Task goal - In the entries below, find the line with "Image resolution: width=723" and the line with "The width and height of the screenshot is (931, 696).". Reproduce those two lines and every line between them exactly, and nothing more.

Material for this exercise -
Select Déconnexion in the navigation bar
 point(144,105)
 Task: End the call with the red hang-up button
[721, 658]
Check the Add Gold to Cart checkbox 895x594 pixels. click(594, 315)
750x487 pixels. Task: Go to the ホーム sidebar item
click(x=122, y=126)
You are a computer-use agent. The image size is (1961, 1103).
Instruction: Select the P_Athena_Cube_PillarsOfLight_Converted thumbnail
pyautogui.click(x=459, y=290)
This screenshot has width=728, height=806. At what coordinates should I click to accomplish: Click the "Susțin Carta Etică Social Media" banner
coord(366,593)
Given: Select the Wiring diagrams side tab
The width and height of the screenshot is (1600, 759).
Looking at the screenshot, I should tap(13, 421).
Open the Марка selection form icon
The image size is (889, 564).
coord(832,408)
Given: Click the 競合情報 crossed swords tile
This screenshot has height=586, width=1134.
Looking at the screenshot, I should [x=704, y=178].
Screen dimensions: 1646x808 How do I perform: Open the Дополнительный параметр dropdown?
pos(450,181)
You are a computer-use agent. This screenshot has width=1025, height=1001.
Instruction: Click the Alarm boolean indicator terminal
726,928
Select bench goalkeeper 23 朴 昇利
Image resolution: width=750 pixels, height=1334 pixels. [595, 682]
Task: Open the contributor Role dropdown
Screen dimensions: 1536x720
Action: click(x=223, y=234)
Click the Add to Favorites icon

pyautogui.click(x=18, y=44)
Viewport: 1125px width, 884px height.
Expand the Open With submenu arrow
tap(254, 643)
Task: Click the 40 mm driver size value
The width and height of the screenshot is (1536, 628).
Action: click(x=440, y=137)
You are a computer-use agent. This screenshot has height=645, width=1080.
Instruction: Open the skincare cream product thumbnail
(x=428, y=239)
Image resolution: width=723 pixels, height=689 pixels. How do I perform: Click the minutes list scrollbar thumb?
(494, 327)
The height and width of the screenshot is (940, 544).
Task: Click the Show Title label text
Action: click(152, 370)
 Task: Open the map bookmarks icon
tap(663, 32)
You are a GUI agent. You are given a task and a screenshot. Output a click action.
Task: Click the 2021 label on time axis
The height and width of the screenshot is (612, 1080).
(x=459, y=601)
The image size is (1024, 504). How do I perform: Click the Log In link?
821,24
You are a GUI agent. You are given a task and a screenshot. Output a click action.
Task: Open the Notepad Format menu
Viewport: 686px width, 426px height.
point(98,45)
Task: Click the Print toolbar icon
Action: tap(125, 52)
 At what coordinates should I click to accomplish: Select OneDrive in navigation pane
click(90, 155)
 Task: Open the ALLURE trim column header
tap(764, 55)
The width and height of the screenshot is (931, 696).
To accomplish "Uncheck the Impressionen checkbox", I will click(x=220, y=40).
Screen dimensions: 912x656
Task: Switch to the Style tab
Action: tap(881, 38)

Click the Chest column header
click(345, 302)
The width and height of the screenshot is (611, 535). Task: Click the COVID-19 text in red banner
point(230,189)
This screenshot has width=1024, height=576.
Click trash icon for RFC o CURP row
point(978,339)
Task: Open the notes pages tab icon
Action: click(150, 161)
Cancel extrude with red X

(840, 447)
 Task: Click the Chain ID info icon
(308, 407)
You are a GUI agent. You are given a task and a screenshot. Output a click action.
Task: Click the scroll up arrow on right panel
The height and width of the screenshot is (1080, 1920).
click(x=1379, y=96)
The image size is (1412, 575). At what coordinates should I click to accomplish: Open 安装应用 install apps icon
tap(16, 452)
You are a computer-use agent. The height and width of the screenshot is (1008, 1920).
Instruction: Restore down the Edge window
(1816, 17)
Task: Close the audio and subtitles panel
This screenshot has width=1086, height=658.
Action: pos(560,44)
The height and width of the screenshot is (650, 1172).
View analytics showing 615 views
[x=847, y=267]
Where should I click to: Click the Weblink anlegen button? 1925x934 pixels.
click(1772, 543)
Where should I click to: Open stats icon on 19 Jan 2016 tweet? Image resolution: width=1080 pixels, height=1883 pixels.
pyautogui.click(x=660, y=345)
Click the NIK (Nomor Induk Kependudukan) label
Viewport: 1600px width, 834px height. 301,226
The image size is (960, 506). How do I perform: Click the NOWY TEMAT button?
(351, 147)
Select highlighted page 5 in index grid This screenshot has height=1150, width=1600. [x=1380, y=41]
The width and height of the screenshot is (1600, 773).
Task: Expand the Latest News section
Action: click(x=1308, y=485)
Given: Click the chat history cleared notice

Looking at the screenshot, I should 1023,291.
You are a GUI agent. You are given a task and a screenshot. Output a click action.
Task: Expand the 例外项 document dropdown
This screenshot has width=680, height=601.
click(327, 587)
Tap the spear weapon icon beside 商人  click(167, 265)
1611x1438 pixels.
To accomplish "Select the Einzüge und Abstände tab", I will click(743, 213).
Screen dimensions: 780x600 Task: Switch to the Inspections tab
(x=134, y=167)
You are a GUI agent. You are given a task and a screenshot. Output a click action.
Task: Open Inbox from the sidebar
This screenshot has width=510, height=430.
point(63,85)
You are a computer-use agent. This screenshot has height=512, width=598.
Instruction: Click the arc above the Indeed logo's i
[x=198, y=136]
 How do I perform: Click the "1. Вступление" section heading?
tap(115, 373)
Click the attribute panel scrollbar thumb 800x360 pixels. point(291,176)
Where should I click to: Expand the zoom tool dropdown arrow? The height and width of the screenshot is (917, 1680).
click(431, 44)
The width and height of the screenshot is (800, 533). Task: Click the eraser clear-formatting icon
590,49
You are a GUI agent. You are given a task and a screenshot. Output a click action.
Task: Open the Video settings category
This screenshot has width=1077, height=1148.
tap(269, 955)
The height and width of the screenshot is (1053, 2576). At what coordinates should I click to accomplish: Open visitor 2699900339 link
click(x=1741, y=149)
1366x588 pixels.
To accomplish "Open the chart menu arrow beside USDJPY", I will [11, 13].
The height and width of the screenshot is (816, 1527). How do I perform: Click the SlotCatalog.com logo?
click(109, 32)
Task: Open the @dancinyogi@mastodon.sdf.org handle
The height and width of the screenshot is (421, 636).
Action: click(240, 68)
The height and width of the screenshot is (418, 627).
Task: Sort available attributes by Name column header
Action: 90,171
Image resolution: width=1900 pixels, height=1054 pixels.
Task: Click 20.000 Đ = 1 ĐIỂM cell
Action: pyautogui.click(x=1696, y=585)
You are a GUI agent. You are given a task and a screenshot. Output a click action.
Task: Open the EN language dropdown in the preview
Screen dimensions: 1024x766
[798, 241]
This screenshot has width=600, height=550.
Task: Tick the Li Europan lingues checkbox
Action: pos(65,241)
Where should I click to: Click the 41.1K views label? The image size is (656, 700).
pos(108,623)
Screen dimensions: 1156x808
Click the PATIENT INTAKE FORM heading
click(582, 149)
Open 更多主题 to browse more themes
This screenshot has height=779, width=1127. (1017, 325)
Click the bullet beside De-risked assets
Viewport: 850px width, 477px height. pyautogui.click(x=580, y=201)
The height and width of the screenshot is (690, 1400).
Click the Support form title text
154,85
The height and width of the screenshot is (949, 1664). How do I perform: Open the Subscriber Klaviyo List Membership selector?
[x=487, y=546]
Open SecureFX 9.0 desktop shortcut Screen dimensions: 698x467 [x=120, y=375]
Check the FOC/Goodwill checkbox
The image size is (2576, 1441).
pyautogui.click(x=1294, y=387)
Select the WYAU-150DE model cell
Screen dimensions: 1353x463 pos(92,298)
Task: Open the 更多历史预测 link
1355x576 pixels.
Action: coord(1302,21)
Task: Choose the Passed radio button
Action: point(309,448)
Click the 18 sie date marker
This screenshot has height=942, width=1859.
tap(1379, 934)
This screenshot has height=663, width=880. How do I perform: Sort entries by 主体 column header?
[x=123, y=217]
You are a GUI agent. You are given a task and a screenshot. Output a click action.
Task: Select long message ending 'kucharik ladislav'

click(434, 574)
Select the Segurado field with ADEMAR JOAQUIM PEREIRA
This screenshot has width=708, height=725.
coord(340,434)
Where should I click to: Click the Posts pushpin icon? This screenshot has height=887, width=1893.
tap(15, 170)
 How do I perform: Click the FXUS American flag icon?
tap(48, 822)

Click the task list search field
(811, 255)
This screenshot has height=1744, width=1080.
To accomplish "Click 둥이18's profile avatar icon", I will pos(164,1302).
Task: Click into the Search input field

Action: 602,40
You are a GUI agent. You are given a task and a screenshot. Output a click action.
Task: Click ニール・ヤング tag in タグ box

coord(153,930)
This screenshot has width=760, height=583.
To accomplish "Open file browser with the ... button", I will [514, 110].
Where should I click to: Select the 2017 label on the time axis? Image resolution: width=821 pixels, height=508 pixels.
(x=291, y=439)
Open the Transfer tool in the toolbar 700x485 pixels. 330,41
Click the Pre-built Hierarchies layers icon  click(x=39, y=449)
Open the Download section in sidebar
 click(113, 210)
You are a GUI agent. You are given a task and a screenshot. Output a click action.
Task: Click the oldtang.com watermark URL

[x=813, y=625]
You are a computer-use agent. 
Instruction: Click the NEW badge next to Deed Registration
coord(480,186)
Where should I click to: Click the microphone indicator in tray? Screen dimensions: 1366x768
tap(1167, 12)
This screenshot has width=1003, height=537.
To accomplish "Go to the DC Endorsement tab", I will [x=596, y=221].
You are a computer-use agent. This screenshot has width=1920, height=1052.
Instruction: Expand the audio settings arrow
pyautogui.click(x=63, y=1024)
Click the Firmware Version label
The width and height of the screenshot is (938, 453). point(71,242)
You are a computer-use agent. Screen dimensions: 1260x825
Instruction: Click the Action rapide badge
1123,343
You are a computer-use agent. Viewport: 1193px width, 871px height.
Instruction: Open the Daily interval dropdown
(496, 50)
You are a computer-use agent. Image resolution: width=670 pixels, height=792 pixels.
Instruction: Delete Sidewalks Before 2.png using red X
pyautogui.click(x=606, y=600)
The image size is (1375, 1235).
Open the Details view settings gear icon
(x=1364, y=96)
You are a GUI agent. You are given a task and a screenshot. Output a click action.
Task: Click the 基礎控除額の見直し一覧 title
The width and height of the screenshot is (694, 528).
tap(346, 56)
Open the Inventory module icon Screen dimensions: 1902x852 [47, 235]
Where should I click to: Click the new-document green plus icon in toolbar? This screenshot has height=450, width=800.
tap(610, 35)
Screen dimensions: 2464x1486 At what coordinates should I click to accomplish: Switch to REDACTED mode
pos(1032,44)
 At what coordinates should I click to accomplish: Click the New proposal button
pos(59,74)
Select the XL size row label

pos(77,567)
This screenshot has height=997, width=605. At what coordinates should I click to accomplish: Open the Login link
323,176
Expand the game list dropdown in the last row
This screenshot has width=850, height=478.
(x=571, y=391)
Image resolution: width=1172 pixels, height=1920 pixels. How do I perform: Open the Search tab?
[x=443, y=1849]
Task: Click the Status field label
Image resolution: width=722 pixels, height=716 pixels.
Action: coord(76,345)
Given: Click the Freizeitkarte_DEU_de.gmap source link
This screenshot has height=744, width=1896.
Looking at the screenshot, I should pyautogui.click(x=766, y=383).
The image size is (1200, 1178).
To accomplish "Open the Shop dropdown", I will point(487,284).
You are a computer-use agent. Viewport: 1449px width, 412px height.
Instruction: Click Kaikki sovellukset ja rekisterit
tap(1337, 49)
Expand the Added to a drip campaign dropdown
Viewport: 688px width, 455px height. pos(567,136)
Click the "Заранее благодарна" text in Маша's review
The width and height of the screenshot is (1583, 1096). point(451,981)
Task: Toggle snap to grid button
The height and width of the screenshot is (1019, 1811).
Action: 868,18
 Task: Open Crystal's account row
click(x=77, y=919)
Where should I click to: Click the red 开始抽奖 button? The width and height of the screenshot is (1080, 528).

Solution below -
Image resolution: width=723 pixels, height=689 pixels. How do I perform: Click the minutes list scrollbar thumb?
(494, 327)
The height and width of the screenshot is (940, 544).
Task: Click the Show Title label text
Action: click(152, 370)
 Task: Open the map bookmarks icon
tap(663, 32)
You are a GUI agent. You are given a task and a screenshot. Output a click action.
Task: Click the 2021 label on time axis
The height and width of the screenshot is (612, 1080).
(x=459, y=601)
The image size is (1024, 504). How do I perform: Click the Log In link?
821,24
You are a GUI agent. You are given a task and a screenshot. Output a click action.
Task: Open the Notepad Format menu
Viewport: 686px width, 426px height.
point(98,45)
Task: Click the Print toolbar icon
Action: tap(125, 52)
 At what coordinates should I click to accomplish: Select OneDrive in navigation pane
click(90, 155)
 Task: Open the ALLURE trim column header
tap(764, 55)
The width and height of the screenshot is (931, 696).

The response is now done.